Today's classrooms are increasingly filled by 21st century students - students who are the first in their family to attend college; low-to-moderate income; from communities of color; and are managing the conflicting demands of school, work and family. At IHEP, we wish these students the best as they embark on a new school year and would like to share resources we have produced to help policymakers, practitioners, students, families and community leaders make sure that all students - especially the underserved - go back to school and succeed there.
Who are 21st Century Students?
IHEP's documentary Degrees of Hope: Redefining Access for the 21st Century Student depicts the lives of five college students - a first-generation student, a community college transfer student, a veteran, an online learner, and an adult learner - and the challenges they faced accessing higher education. The viewing guide helps facilitate discussions around the film and prompts viewers to brainstorm possible policy- and practice-based solutions to college access and success for these five student populations. A companion report, Access to Attainment: An Access Agenda for 21st Century Students, recommends strategies for addressing these challenges through policy- and practice-based solutions at the institutional, state and national levels.
How can we ensure more students get to and through school?
Strong support systems - from both inside and outside the classroom - are necessary to help students access postsecondary programs and succeed. In an effort to support community-based collaborations geared toward postsecondary access and success, IHEP offers two tactical guidebooks:
- Ensuring College Readiness and Academic System Alignment for All Students: outlining actionable strategies for communities who want to help underserved students navigate the pathway to college.

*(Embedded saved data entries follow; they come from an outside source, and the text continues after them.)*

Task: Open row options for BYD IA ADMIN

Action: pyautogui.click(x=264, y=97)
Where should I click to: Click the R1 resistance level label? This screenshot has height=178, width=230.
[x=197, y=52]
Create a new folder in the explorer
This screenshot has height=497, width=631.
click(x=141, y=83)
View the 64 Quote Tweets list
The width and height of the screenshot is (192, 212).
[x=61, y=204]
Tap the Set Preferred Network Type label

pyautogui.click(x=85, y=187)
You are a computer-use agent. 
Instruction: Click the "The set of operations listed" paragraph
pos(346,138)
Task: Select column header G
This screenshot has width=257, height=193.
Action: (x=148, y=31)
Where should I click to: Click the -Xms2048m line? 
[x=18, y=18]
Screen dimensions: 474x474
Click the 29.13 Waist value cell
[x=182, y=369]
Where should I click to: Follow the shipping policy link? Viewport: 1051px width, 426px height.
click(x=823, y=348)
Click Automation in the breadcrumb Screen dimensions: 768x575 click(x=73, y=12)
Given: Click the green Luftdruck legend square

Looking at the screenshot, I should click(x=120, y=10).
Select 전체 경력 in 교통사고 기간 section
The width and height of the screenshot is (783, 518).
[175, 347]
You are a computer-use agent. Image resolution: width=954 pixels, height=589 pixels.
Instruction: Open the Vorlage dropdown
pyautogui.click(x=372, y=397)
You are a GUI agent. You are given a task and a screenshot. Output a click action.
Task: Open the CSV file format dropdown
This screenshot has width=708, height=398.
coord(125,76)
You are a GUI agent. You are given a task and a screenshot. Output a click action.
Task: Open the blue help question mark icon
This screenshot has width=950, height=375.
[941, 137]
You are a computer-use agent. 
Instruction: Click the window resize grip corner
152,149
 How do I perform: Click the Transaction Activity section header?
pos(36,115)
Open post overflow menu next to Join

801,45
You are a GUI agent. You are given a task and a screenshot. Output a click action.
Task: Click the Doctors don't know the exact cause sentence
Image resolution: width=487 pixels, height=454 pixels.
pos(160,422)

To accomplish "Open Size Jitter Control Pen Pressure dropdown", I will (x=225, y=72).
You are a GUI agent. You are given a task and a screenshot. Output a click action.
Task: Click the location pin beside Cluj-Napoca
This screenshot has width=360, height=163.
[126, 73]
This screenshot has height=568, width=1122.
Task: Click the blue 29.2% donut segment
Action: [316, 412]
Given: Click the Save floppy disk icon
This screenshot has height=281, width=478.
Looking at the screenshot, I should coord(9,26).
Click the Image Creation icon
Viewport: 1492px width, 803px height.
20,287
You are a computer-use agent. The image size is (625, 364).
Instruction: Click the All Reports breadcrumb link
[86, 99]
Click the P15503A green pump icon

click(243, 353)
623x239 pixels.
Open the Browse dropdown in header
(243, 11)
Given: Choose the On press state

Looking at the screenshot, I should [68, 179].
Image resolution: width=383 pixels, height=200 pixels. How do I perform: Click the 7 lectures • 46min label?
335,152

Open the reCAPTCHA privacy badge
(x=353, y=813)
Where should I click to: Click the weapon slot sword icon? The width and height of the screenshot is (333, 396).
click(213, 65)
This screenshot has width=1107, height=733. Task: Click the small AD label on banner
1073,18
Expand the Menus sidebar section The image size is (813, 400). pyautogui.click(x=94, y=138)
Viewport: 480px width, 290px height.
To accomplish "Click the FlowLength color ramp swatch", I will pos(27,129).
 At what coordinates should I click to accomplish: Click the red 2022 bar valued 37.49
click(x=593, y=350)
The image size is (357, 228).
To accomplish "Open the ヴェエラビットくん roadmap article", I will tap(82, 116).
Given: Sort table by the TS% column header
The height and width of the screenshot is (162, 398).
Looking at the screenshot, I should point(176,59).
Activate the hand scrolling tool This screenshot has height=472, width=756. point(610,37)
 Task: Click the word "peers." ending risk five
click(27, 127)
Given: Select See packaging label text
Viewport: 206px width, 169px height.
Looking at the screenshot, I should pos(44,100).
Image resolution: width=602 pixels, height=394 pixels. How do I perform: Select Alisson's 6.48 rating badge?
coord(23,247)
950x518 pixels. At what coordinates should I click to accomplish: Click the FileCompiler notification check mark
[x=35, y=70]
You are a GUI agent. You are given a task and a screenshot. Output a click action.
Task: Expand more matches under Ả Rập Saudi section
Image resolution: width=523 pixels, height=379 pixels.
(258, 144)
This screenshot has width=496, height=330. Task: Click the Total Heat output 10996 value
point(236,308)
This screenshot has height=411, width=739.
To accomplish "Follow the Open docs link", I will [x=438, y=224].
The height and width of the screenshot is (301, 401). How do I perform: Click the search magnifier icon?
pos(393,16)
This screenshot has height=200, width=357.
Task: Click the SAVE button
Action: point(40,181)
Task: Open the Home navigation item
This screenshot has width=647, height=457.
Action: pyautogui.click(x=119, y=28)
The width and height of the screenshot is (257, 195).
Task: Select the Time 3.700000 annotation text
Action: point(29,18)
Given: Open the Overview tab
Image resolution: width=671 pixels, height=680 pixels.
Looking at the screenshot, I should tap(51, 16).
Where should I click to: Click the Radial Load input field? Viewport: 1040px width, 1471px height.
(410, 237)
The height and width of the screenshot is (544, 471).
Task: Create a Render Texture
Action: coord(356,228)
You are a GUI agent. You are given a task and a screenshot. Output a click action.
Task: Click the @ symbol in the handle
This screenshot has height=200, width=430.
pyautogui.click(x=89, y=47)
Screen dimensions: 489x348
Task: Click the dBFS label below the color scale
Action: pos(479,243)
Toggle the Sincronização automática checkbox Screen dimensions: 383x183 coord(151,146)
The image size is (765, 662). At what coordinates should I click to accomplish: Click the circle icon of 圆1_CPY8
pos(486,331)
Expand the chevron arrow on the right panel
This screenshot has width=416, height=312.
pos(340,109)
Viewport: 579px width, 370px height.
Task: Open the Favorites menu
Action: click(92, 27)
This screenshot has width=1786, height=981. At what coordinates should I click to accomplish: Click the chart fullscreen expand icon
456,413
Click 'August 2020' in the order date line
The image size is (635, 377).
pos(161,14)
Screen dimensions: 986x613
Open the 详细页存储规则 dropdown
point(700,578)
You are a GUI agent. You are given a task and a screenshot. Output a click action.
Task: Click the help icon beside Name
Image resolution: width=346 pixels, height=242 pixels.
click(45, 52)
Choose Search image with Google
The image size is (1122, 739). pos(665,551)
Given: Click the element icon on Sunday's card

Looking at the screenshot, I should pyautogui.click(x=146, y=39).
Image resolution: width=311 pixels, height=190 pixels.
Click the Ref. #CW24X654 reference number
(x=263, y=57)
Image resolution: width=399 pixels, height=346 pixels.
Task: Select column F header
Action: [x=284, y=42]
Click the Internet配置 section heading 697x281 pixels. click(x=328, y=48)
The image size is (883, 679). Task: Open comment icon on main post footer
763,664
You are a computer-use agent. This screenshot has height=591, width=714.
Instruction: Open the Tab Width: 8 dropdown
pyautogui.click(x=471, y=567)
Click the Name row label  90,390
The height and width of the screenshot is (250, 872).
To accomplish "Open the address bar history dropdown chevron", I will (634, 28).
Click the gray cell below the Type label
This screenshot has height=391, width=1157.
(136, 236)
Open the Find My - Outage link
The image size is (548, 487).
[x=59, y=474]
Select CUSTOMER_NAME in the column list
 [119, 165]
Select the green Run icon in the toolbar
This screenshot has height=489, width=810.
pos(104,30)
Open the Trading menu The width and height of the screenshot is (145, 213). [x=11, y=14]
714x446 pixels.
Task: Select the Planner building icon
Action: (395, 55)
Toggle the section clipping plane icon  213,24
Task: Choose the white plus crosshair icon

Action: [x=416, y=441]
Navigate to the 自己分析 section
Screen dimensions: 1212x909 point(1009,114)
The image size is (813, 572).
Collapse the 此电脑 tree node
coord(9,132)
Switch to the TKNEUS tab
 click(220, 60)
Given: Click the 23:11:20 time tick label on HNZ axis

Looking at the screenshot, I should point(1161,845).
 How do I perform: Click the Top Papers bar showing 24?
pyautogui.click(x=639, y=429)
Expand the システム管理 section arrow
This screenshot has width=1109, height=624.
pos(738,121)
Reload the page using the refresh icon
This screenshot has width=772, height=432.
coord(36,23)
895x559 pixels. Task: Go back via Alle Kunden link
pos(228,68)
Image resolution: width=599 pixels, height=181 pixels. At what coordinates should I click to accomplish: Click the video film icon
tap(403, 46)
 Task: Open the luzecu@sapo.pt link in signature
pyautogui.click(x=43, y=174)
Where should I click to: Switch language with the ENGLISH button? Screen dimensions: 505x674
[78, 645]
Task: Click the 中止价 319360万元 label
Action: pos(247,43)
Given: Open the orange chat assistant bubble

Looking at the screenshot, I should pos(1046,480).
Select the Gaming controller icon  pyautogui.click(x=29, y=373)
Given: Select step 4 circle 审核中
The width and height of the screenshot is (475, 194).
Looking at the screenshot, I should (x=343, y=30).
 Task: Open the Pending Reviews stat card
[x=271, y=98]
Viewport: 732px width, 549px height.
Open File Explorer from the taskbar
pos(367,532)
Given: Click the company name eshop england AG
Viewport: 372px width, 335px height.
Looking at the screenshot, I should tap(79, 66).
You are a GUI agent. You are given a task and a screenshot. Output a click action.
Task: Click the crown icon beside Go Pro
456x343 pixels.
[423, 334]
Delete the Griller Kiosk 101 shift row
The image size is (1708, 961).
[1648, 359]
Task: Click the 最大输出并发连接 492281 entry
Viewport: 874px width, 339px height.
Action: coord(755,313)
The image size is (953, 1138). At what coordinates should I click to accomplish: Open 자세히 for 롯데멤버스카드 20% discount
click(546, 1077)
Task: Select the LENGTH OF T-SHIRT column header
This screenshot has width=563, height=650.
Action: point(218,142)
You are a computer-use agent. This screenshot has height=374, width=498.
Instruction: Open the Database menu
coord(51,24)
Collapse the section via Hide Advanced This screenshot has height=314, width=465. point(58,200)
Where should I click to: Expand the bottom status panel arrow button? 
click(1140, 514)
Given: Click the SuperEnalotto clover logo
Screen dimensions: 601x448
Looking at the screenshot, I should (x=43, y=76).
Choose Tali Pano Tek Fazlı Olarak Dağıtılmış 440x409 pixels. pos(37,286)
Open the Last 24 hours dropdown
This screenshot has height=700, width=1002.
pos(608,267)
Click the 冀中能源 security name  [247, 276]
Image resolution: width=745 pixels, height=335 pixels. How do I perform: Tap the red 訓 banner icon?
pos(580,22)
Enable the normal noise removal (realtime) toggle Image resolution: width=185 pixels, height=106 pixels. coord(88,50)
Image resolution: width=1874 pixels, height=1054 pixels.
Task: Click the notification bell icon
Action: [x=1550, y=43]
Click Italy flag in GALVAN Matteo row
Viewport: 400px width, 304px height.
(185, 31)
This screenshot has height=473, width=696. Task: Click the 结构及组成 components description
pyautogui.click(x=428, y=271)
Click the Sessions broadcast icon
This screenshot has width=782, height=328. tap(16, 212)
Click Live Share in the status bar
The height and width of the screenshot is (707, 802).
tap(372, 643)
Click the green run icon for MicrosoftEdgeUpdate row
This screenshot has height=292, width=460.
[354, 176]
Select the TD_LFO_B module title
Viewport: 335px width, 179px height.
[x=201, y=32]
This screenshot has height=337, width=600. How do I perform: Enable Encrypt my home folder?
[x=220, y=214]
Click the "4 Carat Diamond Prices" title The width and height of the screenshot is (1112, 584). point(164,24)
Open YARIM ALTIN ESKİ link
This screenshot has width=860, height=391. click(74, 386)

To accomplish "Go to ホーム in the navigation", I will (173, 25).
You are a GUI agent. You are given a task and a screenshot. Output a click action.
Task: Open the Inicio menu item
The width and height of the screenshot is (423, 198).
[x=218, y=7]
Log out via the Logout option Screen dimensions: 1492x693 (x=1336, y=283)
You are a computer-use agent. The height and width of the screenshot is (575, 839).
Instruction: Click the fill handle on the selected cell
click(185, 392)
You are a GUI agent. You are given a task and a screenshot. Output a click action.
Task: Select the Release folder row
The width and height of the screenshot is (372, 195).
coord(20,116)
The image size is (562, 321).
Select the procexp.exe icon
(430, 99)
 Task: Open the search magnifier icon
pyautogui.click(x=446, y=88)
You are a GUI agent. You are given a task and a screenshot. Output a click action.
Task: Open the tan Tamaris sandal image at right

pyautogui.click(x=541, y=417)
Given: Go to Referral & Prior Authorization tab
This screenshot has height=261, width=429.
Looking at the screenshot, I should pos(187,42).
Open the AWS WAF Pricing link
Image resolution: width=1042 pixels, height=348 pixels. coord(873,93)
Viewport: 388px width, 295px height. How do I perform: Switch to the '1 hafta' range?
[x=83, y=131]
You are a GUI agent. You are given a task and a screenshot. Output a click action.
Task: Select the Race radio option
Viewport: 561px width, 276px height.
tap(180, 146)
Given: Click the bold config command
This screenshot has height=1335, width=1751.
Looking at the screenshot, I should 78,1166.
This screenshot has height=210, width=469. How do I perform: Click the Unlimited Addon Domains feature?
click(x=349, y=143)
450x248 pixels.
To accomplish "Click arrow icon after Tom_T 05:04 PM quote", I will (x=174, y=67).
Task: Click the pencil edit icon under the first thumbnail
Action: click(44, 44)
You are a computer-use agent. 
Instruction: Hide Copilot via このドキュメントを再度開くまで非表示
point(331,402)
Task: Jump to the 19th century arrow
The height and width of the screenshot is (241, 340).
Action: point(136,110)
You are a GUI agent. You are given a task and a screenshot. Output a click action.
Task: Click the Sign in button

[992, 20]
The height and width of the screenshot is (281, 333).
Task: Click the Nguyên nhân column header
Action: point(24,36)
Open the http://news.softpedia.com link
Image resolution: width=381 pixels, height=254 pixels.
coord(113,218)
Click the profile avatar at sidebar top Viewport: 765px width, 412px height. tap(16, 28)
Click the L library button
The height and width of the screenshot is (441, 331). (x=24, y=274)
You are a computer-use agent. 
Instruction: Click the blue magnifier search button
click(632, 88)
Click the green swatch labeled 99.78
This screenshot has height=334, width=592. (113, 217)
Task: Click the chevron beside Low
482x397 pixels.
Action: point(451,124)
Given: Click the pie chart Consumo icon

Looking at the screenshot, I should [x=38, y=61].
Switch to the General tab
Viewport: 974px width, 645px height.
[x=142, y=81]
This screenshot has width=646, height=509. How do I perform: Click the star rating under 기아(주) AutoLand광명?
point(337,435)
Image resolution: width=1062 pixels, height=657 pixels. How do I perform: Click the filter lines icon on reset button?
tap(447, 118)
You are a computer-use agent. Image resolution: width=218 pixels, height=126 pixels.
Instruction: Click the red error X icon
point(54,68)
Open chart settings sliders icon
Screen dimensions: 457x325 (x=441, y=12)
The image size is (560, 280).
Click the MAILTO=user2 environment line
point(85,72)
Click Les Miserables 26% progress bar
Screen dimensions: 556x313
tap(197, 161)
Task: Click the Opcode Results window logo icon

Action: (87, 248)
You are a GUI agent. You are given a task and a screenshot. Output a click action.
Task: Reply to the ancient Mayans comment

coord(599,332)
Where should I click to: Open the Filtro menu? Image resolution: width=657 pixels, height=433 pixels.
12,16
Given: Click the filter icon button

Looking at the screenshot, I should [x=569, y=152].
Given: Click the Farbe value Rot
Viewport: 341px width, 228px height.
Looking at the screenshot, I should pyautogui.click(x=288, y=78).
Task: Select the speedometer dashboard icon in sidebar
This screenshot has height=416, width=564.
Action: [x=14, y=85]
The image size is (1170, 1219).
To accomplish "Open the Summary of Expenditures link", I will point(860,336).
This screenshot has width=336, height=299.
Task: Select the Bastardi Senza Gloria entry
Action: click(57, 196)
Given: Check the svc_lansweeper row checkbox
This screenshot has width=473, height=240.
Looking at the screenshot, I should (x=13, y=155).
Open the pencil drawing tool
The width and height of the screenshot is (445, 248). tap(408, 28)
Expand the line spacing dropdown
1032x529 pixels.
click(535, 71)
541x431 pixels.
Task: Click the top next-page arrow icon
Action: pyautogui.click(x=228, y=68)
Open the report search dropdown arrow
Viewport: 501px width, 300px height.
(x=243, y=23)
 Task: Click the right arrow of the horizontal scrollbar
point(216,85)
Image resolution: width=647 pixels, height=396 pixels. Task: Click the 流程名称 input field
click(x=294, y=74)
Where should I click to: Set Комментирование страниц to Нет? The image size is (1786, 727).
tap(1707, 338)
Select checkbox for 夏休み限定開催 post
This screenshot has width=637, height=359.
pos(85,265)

- Supporting Postsecondary Student Success: outlining actionable strategies for communities who want to target academic, personal, career, and financial supports to underserved student populations to eliminate equity gaps in student retention and success.
Through interviews with community leaders, these guidebooks explain how some communities within Lumina Foundation's Community Partnership for Attainment (CPA) network leverage partnerships among key sectors - education, business, policy, and nonprofit and community organizations - to improve student outcomes.